Example 2: Variance Component Estimation for a Four-Way Mixed Factorial Design

Specifying the Design. This example illustrates restricted maximum likelihood (REML) estimation of variance components for a four-way mixed factorial design with multiple dependent variables. The example is based on a data set with four independent variables, a covariate, and three dependent variables. Two of the independent variables, Group and Gender, and their interaction are considered to have fixed effects. The remaining two independent variables, Time and Paid, and their interaction are considered to have random effects. All other interactions involving either Time or Paid are considered to be random effects. The Group and Gender factors have equal N's at each of their two levels. There are unequal N's for Time, with three levels, and Paid, with two levels. The data are contained in the file exp2.sta (a partial listing of this data file is shown below). Open this data file via the menu; it is in the Datasets folder.

We will first perform the analysis without including the covariate in the model. To specify the design, select Variance Estimation and Precision from the Statistics menu to display the Variance Estimation and Precision Startup Panel. On the Quick tab, click the Variables button to display the standard variable selection dialog. Here, select variable Correct1, Correct2, and Correct3 as the Dependent variables, variables Time, Paid, Group, and Gender as Grouping variables, and then click the OK button. Because we want to fit all possible interaction terms, enter a 4 in the Levels of interactions field.

Click the OK button again to display the Define/Review Model dialog. Verify that all three dependent variables are selected in the Dependents list box and that REML and Type V are the selected Estimation method and Sums of squares type.

The default design representation is a full four-way factorial design; however, we need to specify fixed and random factors. Click the Customize design button to display the Define Custom Design dialog. In the Effects pane, select Time, Paid, and all interactions involving Time or Paid, then click the Random button. The Effects pane should look as shown below.

Click OK to return to the Define/Review Model dialog; notice that the list of Design effects and Random effects has been updated in the Design representation box.

Click OK again to display the Variance Estimation and Precision Results dialog.

Reviewing the results, REML estimation. To perform REML variance component estimation for the first dependent variable, first select Correct1 in the Dependent vars list box. Next, click on the Variance evaluation tab and click the Variance estimates button to display the Restricted Maximum Likelihood Estimates spreadsheet. The variance component estimates, standard errors, Wald statistics (Z value), degrees of freedom, cumulative values (Sum), percentages of total variation and relative standard deviation (RSD) are reported in this spreadsheet.

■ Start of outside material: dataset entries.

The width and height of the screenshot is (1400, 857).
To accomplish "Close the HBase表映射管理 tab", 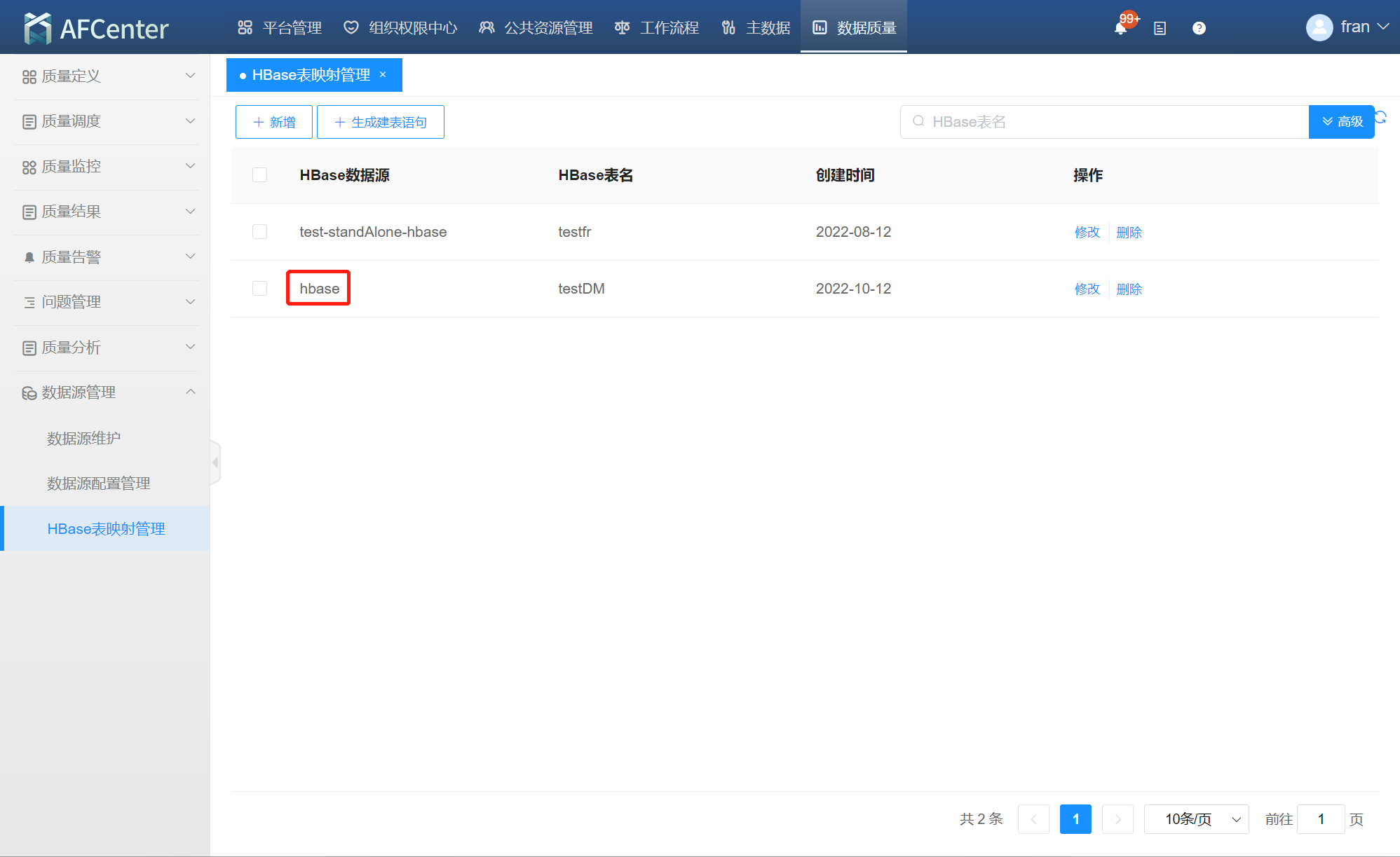I will [383, 75].
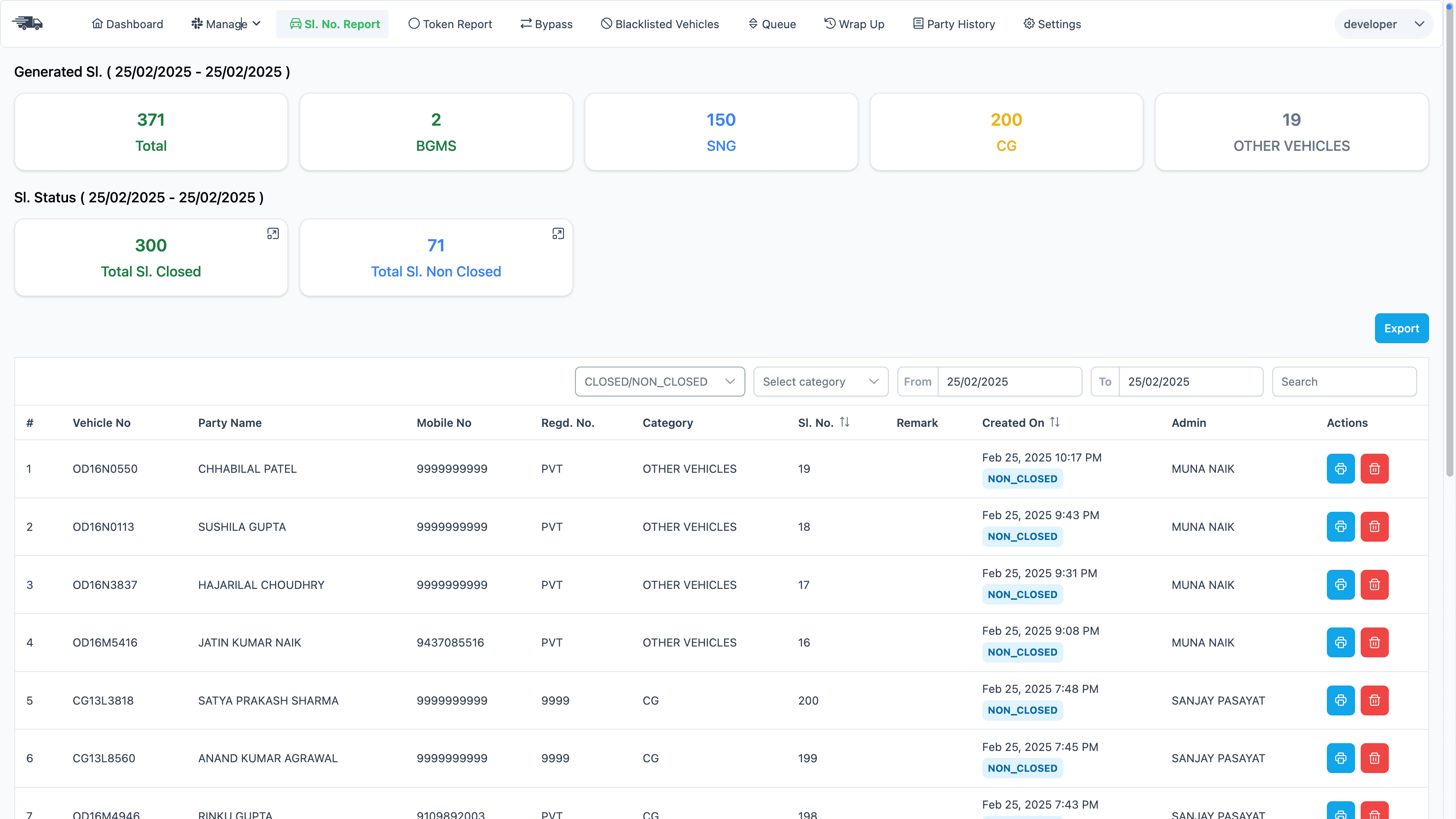Open the Settings page
Screen dimensions: 1456x819
[1052, 24]
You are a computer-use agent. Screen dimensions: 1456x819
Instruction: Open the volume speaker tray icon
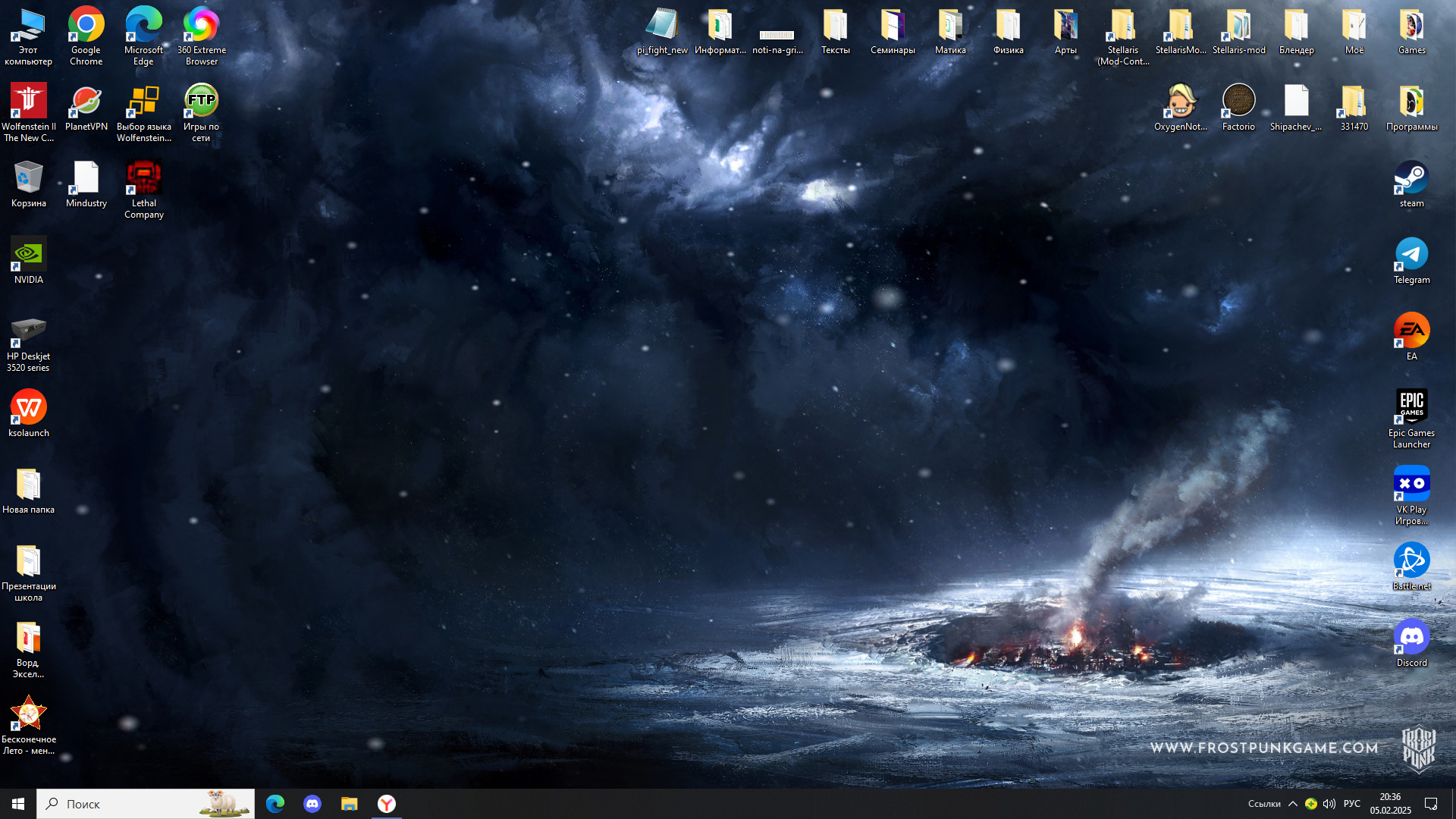pyautogui.click(x=1329, y=804)
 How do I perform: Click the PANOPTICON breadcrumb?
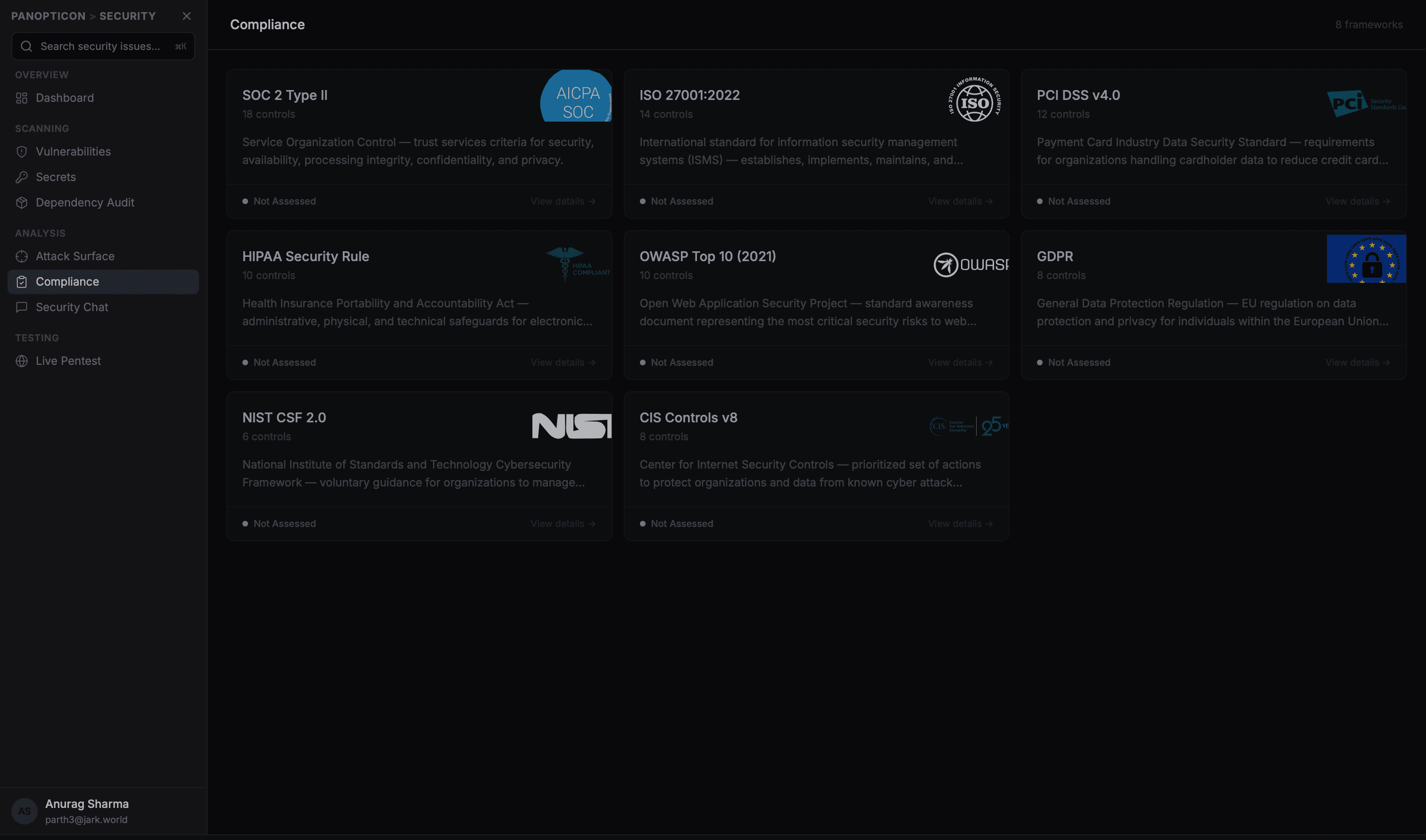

To perform the same analysis but with the covariate included in the model, return to the Variance Estimation and Precision Startup Panel by clicking the Modify buttons on the Variance Estimation and Precision Results dialog and the Define/Review Model dialog. On the Startup Panel, click the Variables button to again display the standard variable selection dialog (your previously chosen variables will still be selected) and then select Stress as the Covariate and click the OK button.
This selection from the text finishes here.